• **Dataset entries**:

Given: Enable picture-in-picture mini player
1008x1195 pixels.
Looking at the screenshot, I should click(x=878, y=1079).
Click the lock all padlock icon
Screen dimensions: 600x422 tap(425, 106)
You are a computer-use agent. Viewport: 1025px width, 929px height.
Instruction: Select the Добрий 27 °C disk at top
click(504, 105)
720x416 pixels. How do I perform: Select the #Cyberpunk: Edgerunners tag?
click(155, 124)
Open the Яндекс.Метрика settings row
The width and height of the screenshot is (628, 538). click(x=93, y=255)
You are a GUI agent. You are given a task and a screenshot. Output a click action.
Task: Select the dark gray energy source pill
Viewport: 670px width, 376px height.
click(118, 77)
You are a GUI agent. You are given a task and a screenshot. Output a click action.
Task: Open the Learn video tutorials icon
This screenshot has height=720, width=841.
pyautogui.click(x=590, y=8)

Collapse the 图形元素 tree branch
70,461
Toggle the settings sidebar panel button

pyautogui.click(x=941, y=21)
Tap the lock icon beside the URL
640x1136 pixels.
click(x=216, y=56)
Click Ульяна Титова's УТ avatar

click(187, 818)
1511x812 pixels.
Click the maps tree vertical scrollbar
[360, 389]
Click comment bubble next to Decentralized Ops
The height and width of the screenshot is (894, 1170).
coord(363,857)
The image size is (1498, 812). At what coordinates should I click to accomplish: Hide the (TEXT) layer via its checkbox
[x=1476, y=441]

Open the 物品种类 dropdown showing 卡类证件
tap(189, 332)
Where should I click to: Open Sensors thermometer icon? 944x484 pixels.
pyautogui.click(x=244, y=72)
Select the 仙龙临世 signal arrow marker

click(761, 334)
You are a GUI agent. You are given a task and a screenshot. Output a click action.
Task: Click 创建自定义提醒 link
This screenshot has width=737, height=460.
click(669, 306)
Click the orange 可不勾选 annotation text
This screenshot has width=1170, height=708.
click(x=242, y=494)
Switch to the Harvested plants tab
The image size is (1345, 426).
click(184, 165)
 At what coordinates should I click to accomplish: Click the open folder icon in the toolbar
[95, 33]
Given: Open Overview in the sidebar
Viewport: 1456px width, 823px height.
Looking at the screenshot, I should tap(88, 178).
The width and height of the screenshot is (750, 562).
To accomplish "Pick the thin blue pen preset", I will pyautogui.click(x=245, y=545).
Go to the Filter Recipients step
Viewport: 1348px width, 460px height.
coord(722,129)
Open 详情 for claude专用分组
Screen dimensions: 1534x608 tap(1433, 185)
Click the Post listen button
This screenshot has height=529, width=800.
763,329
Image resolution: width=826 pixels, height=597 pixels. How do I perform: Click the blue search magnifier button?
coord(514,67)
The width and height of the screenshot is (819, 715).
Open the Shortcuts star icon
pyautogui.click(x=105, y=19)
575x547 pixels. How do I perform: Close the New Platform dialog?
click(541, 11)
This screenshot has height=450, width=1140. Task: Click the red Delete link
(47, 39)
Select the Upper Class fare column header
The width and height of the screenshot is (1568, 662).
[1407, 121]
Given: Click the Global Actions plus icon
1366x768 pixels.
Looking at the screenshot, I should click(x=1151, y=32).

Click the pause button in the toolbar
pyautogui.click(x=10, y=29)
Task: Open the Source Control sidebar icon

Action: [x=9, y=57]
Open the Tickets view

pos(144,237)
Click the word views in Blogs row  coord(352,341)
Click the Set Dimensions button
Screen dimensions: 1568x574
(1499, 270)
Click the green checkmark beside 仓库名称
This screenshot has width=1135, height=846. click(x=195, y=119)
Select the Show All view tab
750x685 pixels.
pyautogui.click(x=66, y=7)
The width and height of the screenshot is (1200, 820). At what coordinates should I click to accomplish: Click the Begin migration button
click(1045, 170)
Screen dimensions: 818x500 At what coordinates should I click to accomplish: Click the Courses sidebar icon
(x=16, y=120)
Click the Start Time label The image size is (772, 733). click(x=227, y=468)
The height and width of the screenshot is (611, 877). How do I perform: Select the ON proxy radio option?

• **Prompt**:
All the data above is to be given again, exactly.

• **Exercise output**:
Given: Enable picture-in-picture mini player
1008x1195 pixels.
Looking at the screenshot, I should click(x=878, y=1079).
Click the lock all padlock icon
Screen dimensions: 600x422 tap(425, 106)
You are a computer-use agent. Viewport: 1025px width, 929px height.
Instruction: Select the Добрий 27 °C disk at top
click(504, 105)
720x416 pixels. How do I perform: Select the #Cyberpunk: Edgerunners tag?
click(155, 124)
Open the Яндекс.Метрика settings row
The width and height of the screenshot is (628, 538). click(x=93, y=255)
You are a GUI agent. You are given a task and a screenshot. Output a click action.
Task: Select the dark gray energy source pill
Viewport: 670px width, 376px height.
click(118, 77)
You are a GUI agent. You are given a task and a screenshot. Output a click action.
Task: Open the Learn video tutorials icon
This screenshot has height=720, width=841.
pyautogui.click(x=590, y=8)

Collapse the 图形元素 tree branch
70,461
Toggle the settings sidebar panel button

pyautogui.click(x=941, y=21)
Tap the lock icon beside the URL
640x1136 pixels.
click(x=216, y=56)
Click Ульяна Титова's УТ avatar

click(187, 818)
1511x812 pixels.
Click the maps tree vertical scrollbar
[360, 389]
Click comment bubble next to Decentralized Ops
The height and width of the screenshot is (894, 1170).
coord(363,857)
The image size is (1498, 812). At what coordinates should I click to accomplish: Hide the (TEXT) layer via its checkbox
[x=1476, y=441]

Open the 物品种类 dropdown showing 卡类证件
tap(189, 332)
Where should I click to: Open Sensors thermometer icon? 944x484 pixels.
pyautogui.click(x=244, y=72)
Select the 仙龙临世 signal arrow marker

click(761, 334)
You are a GUI agent. You are given a task and a screenshot. Output a click action.
Task: Click 创建自定义提醒 link
This screenshot has width=737, height=460.
click(669, 306)
Click the orange 可不勾选 annotation text
This screenshot has width=1170, height=708.
click(x=242, y=494)
Switch to the Harvested plants tab
The image size is (1345, 426).
click(184, 165)
 At what coordinates should I click to accomplish: Click the open folder icon in the toolbar
[95, 33]
Given: Open Overview in the sidebar
Viewport: 1456px width, 823px height.
Looking at the screenshot, I should tap(88, 178).
The width and height of the screenshot is (750, 562).
To accomplish "Pick the thin blue pen preset", I will pyautogui.click(x=245, y=545).
Go to the Filter Recipients step
Viewport: 1348px width, 460px height.
coord(722,129)
Open 详情 for claude专用分组
Screen dimensions: 1534x608 tap(1433, 185)
Click the Post listen button
This screenshot has height=529, width=800.
763,329
Image resolution: width=826 pixels, height=597 pixels. How do I perform: Click the blue search magnifier button?
coord(514,67)
The width and height of the screenshot is (819, 715).
Open the Shortcuts star icon
pyautogui.click(x=105, y=19)
575x547 pixels. How do I perform: Close the New Platform dialog?
click(541, 11)
This screenshot has height=450, width=1140. Task: Click the red Delete link
(47, 39)
Select the Upper Class fare column header
The width and height of the screenshot is (1568, 662).
[1407, 121]
Given: Click the Global Actions plus icon
1366x768 pixels.
Looking at the screenshot, I should click(x=1151, y=32).

Click the pause button in the toolbar
pyautogui.click(x=10, y=29)
Task: Open the Source Control sidebar icon

Action: [x=9, y=57]
Open the Tickets view

pos(144,237)
Click the word views in Blogs row  coord(352,341)
Click the Set Dimensions button
Screen dimensions: 1568x574
(1499, 270)
Click the green checkmark beside 仓库名称
This screenshot has width=1135, height=846. click(x=195, y=119)
Select the Show All view tab
750x685 pixels.
pyautogui.click(x=66, y=7)
The width and height of the screenshot is (1200, 820). At what coordinates should I click to accomplish: Click the Begin migration button
click(1045, 170)
Screen dimensions: 818x500 At what coordinates should I click to accomplish: Click the Courses sidebar icon
(x=16, y=120)
Click the Start Time label The image size is (772, 733). click(x=227, y=468)
The height and width of the screenshot is (611, 877). How do I perform: Select the ON proxy radio option?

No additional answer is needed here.